The Midrash offers a beautiful insight into the actions of prominent biblical heroes. It tells us that had Reuben, Jacob’s first born son, known that the Torah would record that he saved Joseph from the pit into which he was thrown by his brothers, he would’ve done far more than simply rescue him; he would have carried Joseph on his shoulders the entire great distance to his father. Had Aaron brother of Moses, known that his selfless acceptance of God’s appointment of his younger brother as leader of the Jewish people instead of himself would be acknowledged by a verse in the book of Exodus, he would have demonstrated his approval of the divine will by singing and dancing with timbrels. Had Boaz known that his kindness to Ruth by offering her six measures of grain would become part of a biblical text he would have feted her with stuffed calves and delicacies.
The point is profound. Even the good that we do would be enhanced multifold if we felt that it would not remain secret. And in the eyes of God there is no such thing as a private life, whether our actions make it into the book He authored or the one each one of us writes for eternity.
God’s constant surveillance, unlike human spying, is meant as reminder of our mission to make our lives meaningful.
Our ancestors knew nothing of the technological threats to privacy. They could hardly imagine Internet hacking, cell phone data mining, spying cameras or any of the other myriad ways in which it is now possible to be privy to the most personal details of another person. Yet those guided by faith lived every moment with the certainty that nothing they did could avoid being seen by the One to whom they owed total allegiance. And this awareness, far from being viewed as an ever present and undesirable intrusion on their privacy, was considered a blessing that allowed them to constantly strive to give priority to their better selves.
To know that God is watching everything we do encourages us to lead ethical lives that won’t shame us in the eyes of our creator. God’s constant surveillance, unlike human spying, is meant as reminder of our mission to make our lives meaningful by His standards and to spur us to holiness even when He is the only one taking notice of what we’re doing.
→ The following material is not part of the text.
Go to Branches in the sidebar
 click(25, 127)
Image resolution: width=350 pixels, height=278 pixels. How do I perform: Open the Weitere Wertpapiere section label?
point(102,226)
One of the beautiful stories told about the famous Rabbi known as the Chafetz Chaim, Rabbi Yisroel Meir Kagan, tells of his being given a lift, as he wearily trudged from one town to another, by a carriage driver who had no idea of the identity of his passenger. Riding through a deserted area bounded by lush and unguarded fruit trees, the driver stopped to steal part of the crop and decided to enlist the aid of his fellow traveler. “I’m going to pick as much as I can and I ask you just to do me one small favor. If you see anyone looking, please call out to me immediately so we can flee and I won’t get caught.” No sooner did the carriage driver begin his illegal task than the rabbi began to shout, “He sees, he sees!”
Frightened, the carriage driver rushed back to his seat, hurried off and asked the rabbi, “By the way, where is the one who saw?”
The rabbi’s response was simply to point heavenward and, giving emphasis to his first word, he repeated, “He saw.”
Believers have always known the reality that nothing is ever totally private. There is a great deal of truth in the response of Google’s Eric Schmidt who years ago told an interviewer, “If you have something that you don’t want anyone to know, maybe you shouldn’t be doing it in the first place.”